Checkland, P., 1985. From Optimizing to Learning: A Development of Systems Thinking for the 1990s. The Journal of the Operational Research Society, 36(9), pp.757–767.

Ison, R., 2010. Systems Practice: how to act in a climate-change world, Milton Keynes/London: The Open University/Springer Publications.

 

2 thoughts on “Change again…

  1. Hi Helen – difficult to know where to start with a long post like this. Well, obviously! with the bit you said you will leave for now: change and development. Don’t you think that change sounds abrupt like changing your socks, while develop sounds like a growing or a gradient, like developing your technique?
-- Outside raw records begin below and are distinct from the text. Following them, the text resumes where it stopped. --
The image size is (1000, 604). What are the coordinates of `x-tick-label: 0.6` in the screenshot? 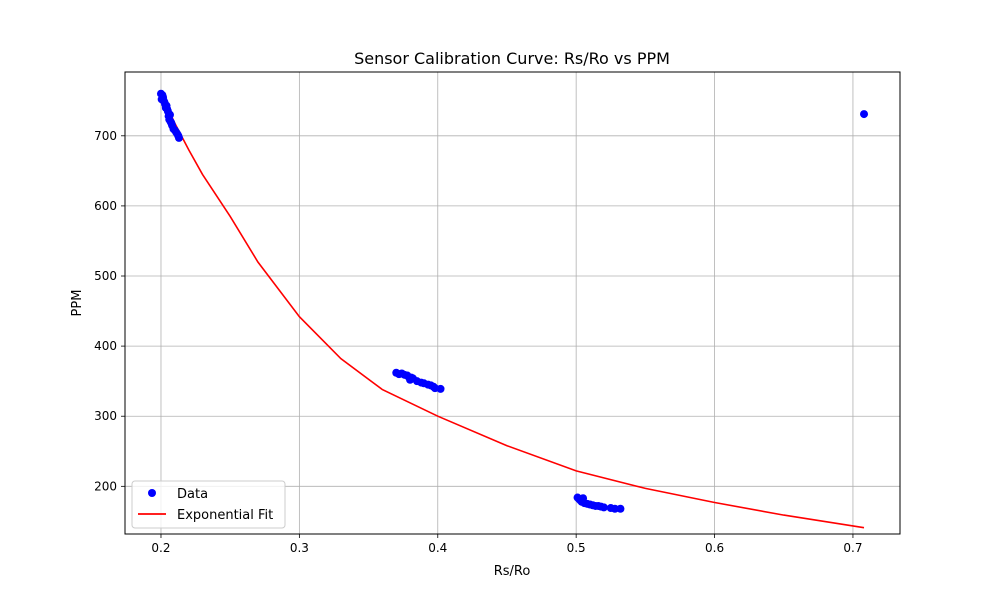 It's located at (714, 548).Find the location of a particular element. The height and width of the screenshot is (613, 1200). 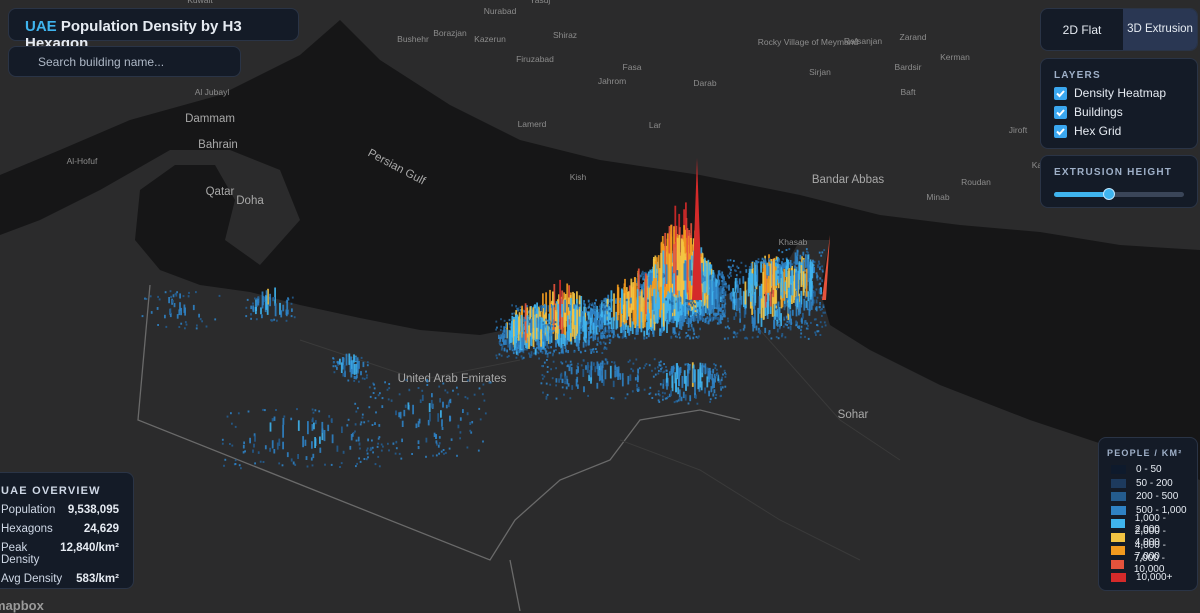

map-label: United Arab Emirates is located at coordinates (452, 379).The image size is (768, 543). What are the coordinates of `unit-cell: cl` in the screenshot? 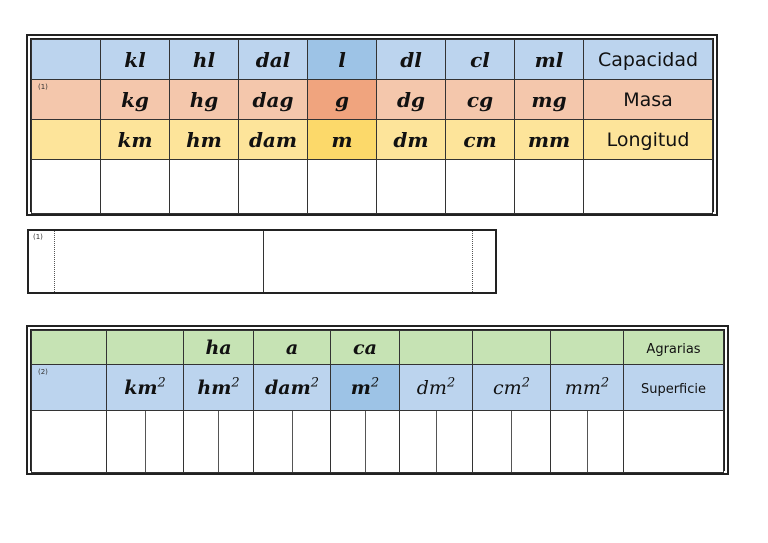 It's located at (480, 60).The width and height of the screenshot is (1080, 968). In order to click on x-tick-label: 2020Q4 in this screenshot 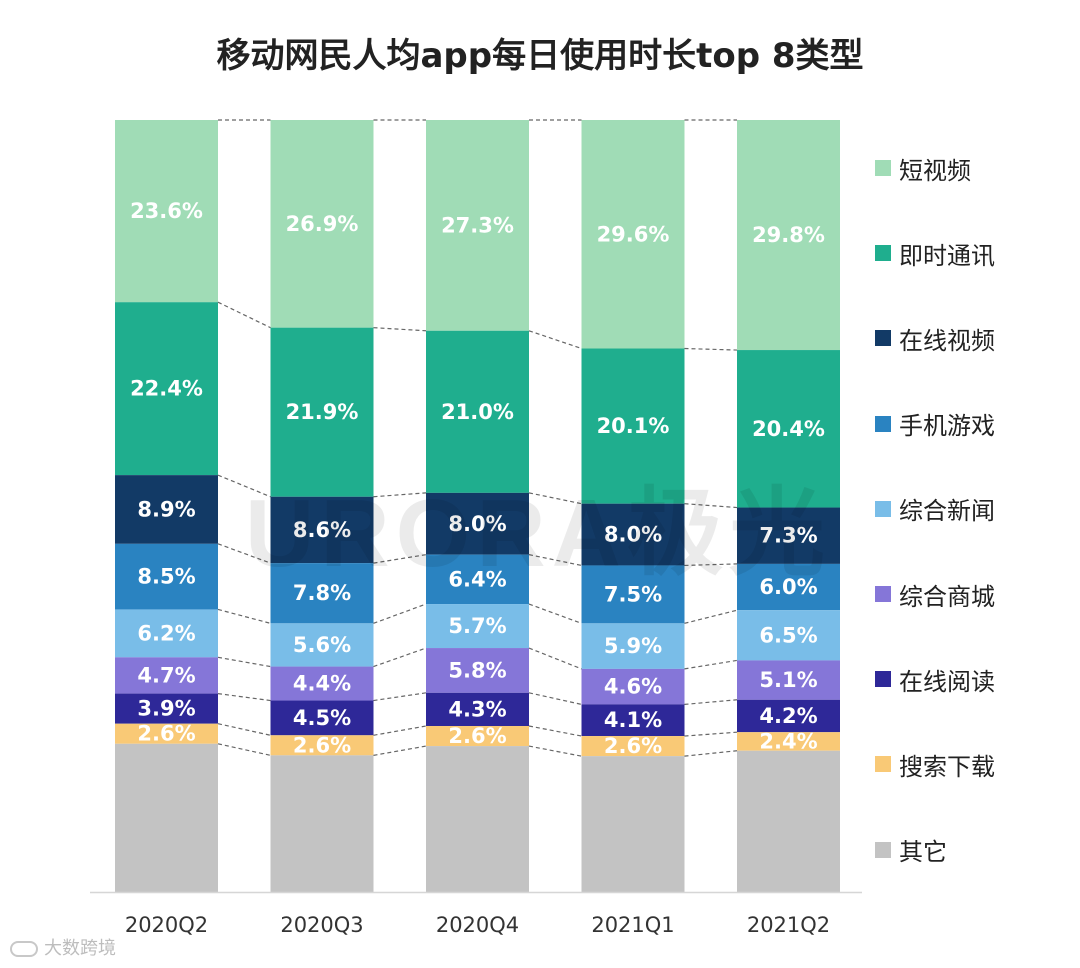, I will do `click(478, 925)`.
    Re theories of change, I am interested that you see them as something you choose. I have always understood them as something deep in your subconscious belief system and only accessible when you start exploring them through tools like those 7 questions. Like i believe in the innate goodness of people while my husband believes they are fundamentally selfish. So if we wanted to nudge change, I would be all for creating spaces for generous collaboration, and he would be more on the regulation side. I am wondering what it means for me if i see ToC as something you choose according to the situation you are in.

    Re your question “if i pre-define the learning does that make it systematic?”, well [aside from the fact that the terms systemic and systematic don’t MEAN anything – they are there to help us understand what we perceive (oh not that old trap again!)], I would veer towards saying “yes, that might be a bit systematic”. I don’t think you can pre-define learning. When i was a teacher I tried very hard but was always surprised by how my students managed to bypass my predefined learning and come away with their own! But then again, it could be the start of a dialogue around the change you would like to see.

  2. Hi Arwen
    thanks for these comments. I agree with you about the ‘change’ /’development’ thing – I wonder though whether ‘development’ is one perspective of change. mmm not sure.

    re: ToC – I think that given the ‘tool’ is all about a group of people working together to articulate a shared view of change it can’t be deep-down and intensely personal. It would need to be something that can be accommodated by all the different worldviews (sensu Checkland). If I am talking at work about ‘stopping smoking’ it seems appropriate to draw upon a ToC re; behaviour change but if I am thinking about fairness and equity it would be more appropriate to draw upon a ToC that has come from studies of social change. My application and use of these would be informed by my worldview.

    Interesting line of thought…I am kind of enjoying this juourney of inquiry but have no idea about its purpose!